→ **POTONGAN DOKUMEN**
__________________________________________________

Saat Hari Terakhir Justru Menjadi Awal Kesadaran
Hari terakhir RCC bukanlah perpisahan. Ia justru menjadi ruang pembuka: ruang di mana kami, para asesor, diminta menanggalkan ego, lalu berdiri sebagai penilai atas perangkat buatan sesama peserta.
Tugas kami sederhana di atas kertas: memvalidasi perangkat asesmen, mengecek kelayakannya berdasarkan prinsip VATM --- Valid, Aktual, Terkini, dan Memadai. Namun di ruang itu, saya sadar... ini bukan hanya soal perangkat. Ini soal tanggung jawab pada martabat profesi. Karena perangkat yang kita loloskan akan digunakan untuk menilai orang lain... manusia lain.
Perangkat Bisa Diperbaiki, Tapi Nilai yang Terluka Tak Selalu Pulih
Kami menelusuri soal demi soal, rubrik demi rubrik, instrumen demi instrumen. Prinsip STAR (Situation, Task, Action, Result) menjadi patokan dalam menilai kedalaman soal. Tapi saat membaca soal-soal itu, saya bertanya diam-diam:
Bagaimana jika saya adalah asesi yang menjawabnya?
Akankah saya merasa dimuliakan... atau diuji sekadar sebagai angka?
Validasi bukan hanya proses teknis. Ia adalah proses etis. Karena ketika kita menyetujui sebuah perangkat, kita sedang menandatangani konsekuensi moralnya.
Tentang Mereka yang Dinilai BK(Belum Kompeten): Apakah Kita Pernah Menjadi Mereka?
Salah satu momen paling menyentuh adalah saat master asesor bertanya,
Bagaimana Anda menyampaikan hasil Belum Kompeten kepada asesi?

__________________________________________________

→ **DATA SUMBER**
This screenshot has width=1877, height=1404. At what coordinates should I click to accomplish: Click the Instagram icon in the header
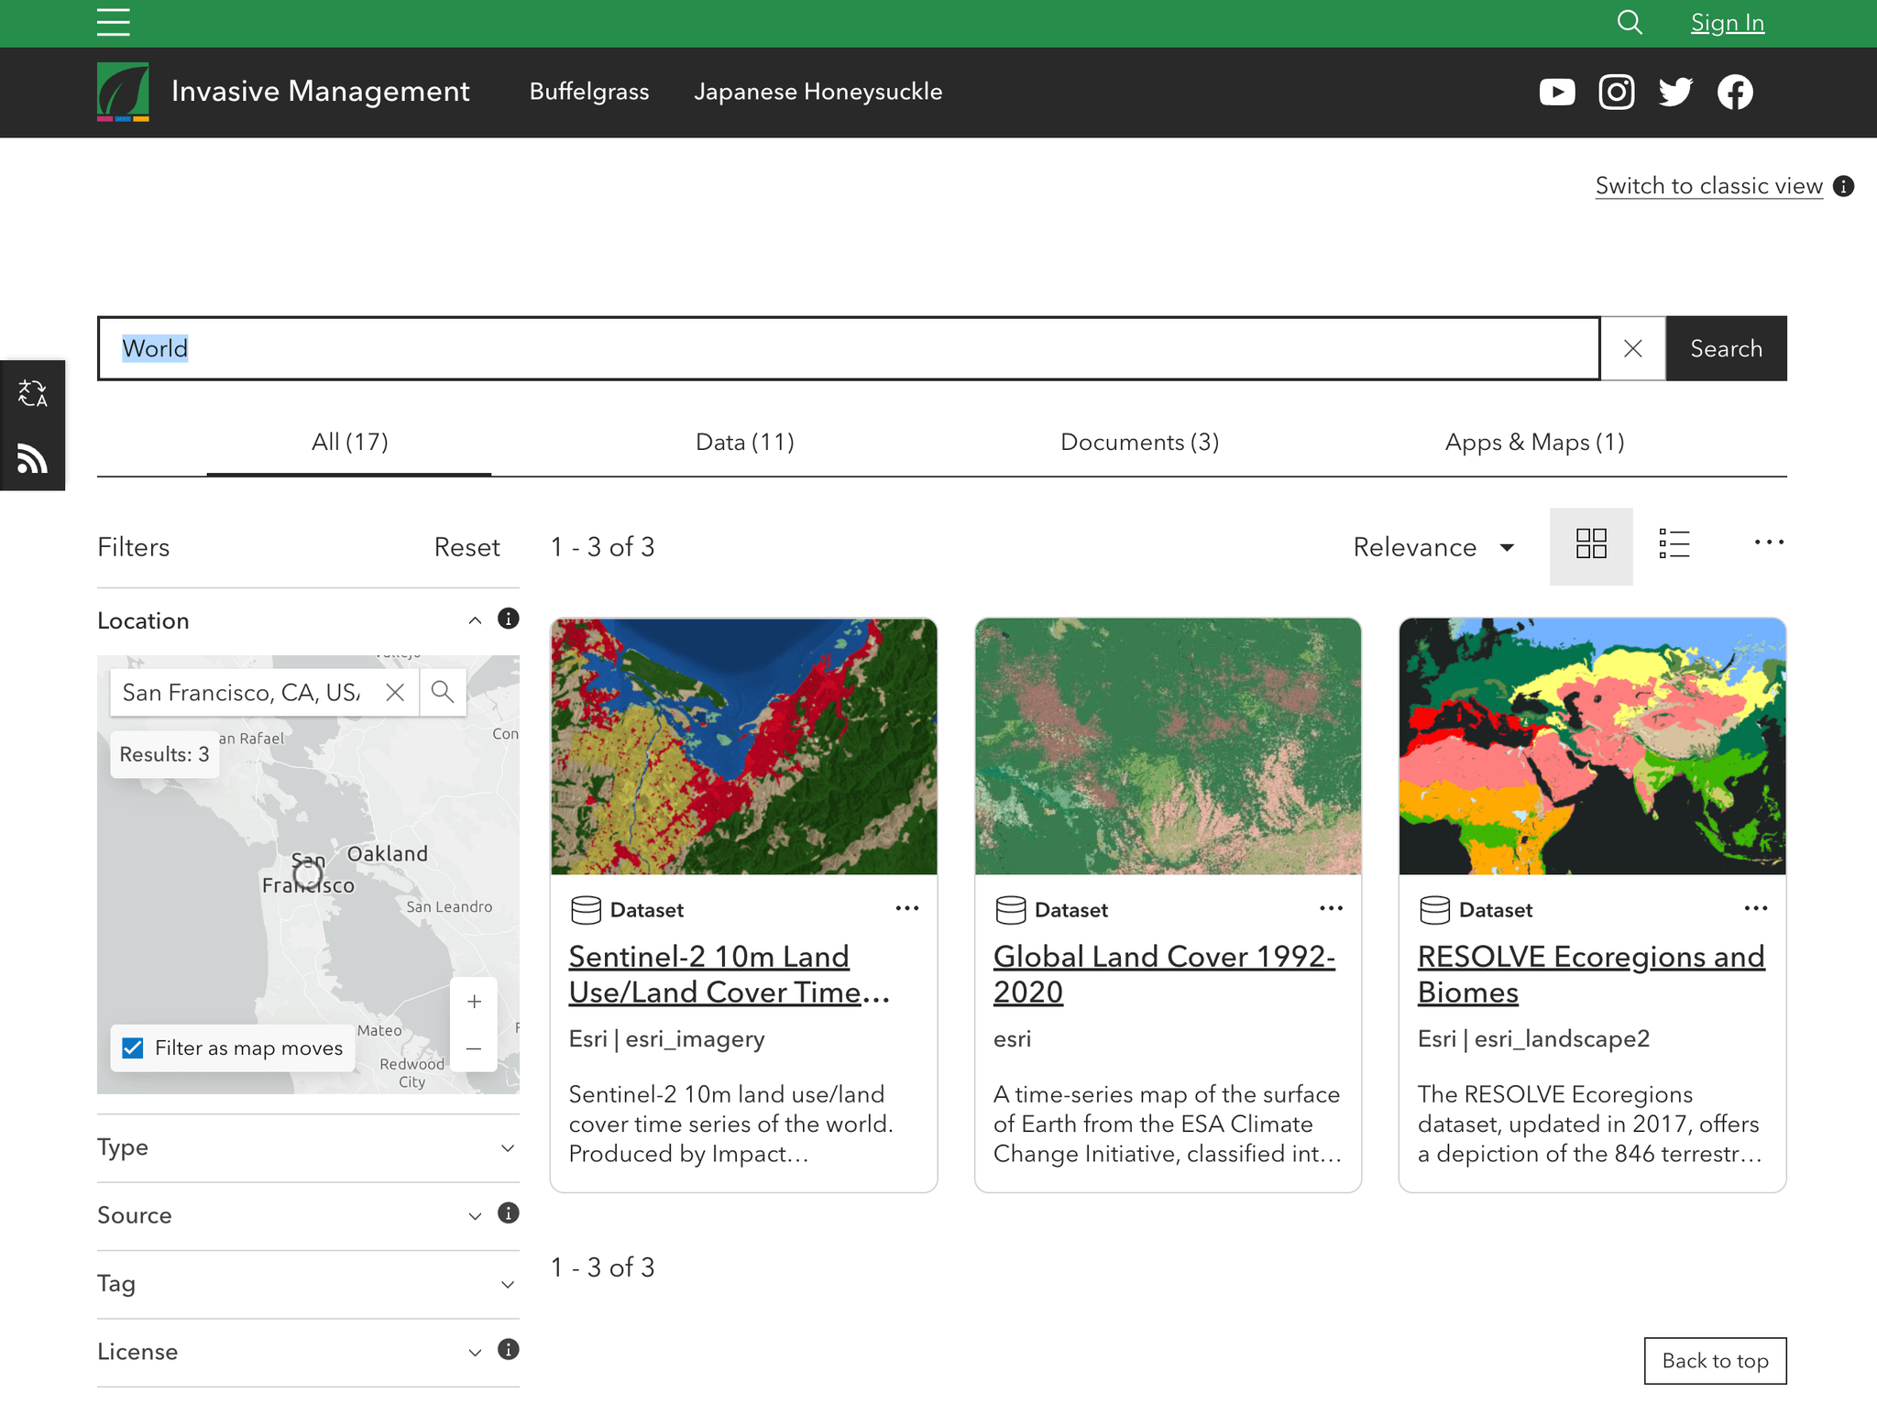[x=1616, y=92]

__________________________________________________

→ **TUGAS ANDA**
Lanjutkan tulisan tentang hari terakhir RCC bagi para asesor, mulai tepat setelah kalimat terakhirnya.

→ **JAWABAN**
Ruangan hening. Tak ada jawaban teknis yang cukup. Karena ini bukan soal menyampaikan skor, tapi bagaimana menyampaikan kenyataan tanpa melukai. Saya menjawab dengan refleksi dari pengalaman saya langsung saat melakukan asesmen:
"Saya ajak asesi berefleksi. Saya tidak menyalahkan. Saya hanya menunjukkan bahwa ada celah yang masih bisa ia penuhi nanti. Saya tidak ingin ia pulang dengan perasaan gagal --- tapi dengan harapan untuk kembali."
BK bukan vonis. BK adalah titik evaluasi. Dan asesornya... harus cukup manusiawi untuk menyampaikan itu.
Etika yang Tak Ditulis di Modul
Modul RCC mengajarkan kami tentang instrumen, alat bukti, dan format laporan. Tapi di antara baris-baris modul itu, saya justru belajar tentang integritas batin.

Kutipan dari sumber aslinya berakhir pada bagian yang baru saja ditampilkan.